[SOURCE DOCUMENT]:

┏━━

After you identify the oldest RDS snapshots, review the business retention policies for related instances. If you find snapshots that exceed the retention period, deleting these snapshots can reduce the overall cost. You can delete snapshots by using Amazon RDS console or AWS CLI delete-db-snapshot command. The following is an example of deleting an RDS DB snapshot using the AWS CLI:

aws rds delete-db-snapshot –db-snapshot-identifier mydbsnapshot

Identify orphan RDS snapshots

When an RDS instance is deleted, the manual snapshots remain in the account and are counted towards the total backup size. Snapshots that are no longer referenced to deleted RDS instances are called orphaned snapshots. You can find and delete these orphan RDS snapshots to reduce your AWS RDS snapshot cost. Use the following script to list all orphan snapshots and related RDS instances:

#!/bin/bash
#Live databases
echo “Getting list of live RDS instances: LiveDBs.txt …”
LiveDBs=$(aws rds describe-db-instances –query ‘DBInstances[*].[DBInstanceIdentifier’] –output text | sort | uniq)
echo -e “$LiveDBs” > LiveDBs.txt
#Get list of all RDS instances related to snapshots
echo “Getting list of all RDS instances related to snapshots: AllDBs.txt …”

┗━━

[DATA SEGMENT]:
┏━━

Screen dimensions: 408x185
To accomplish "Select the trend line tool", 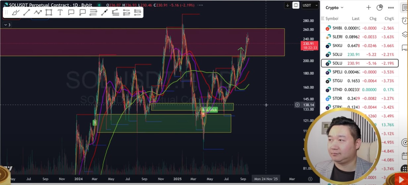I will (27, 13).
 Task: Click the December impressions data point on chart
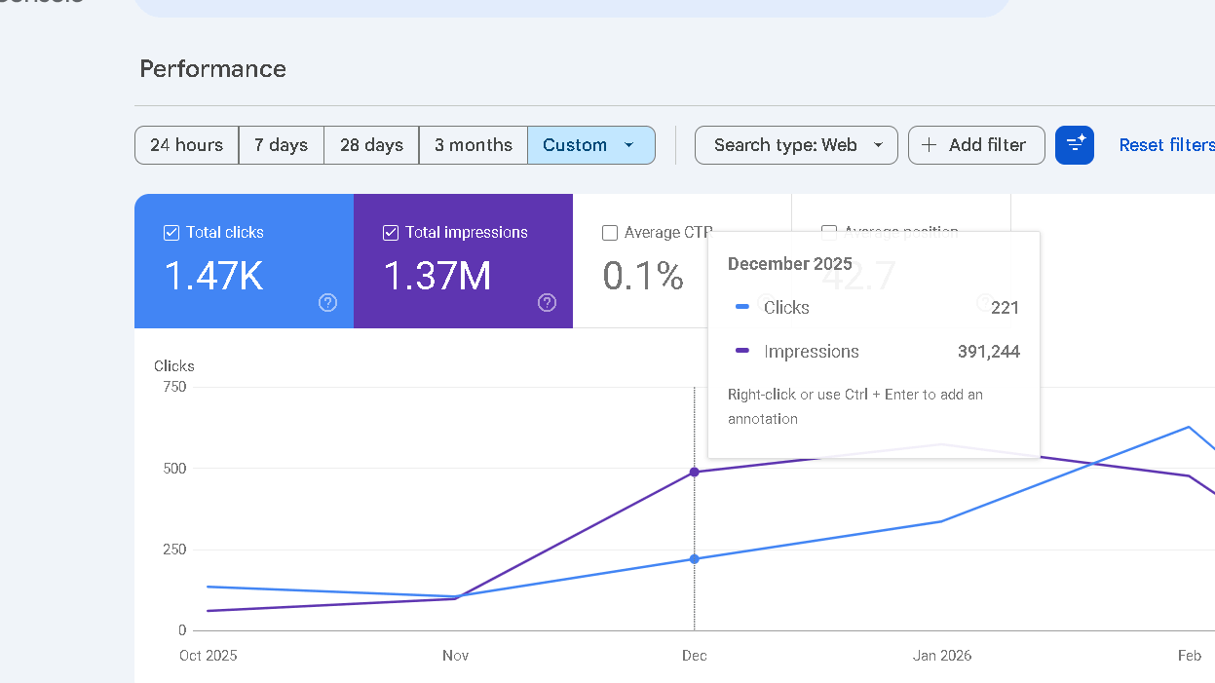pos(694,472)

┗━━

[EXERCISES]:
[1] Translate this sentence from the text on RDS snapshots into Spanish: "Snapshots that are no longer referenced to deleted RDS instances are called orphaned snapshots."
[2] Reproduce the passage of the text on RDS snapshots from "Identify orphan RDS" to "sort | uniq)".

[OUTPUTS BY TASK]:
[1] Las instantáneas que ya no están referenciadas a instancias de RDS eliminadas se denominan instantáneas huérfanas.

[2]
Identify orphan RDS snapshots

When an RDS instance is deleted, the manual snapshots remain in the account and are counted towards the total backup size. Snapshots that are no longer referenced to deleted RDS instances are called orphaned snapshots. You can find and delete these orphan RDS snapshots to reduce your AWS RDS snapshot cost. Use the following script to list all orphan snapshots and related RDS instances:

#!/bin/bash
#Live databases
echo “Getting list of live RDS instances: LiveDBs.txt …”
LiveDBs=$(aws rds describe-db-instances –query ‘DBInstances[*].[DBInstanceIdentifier’] –output text | sort | uniq)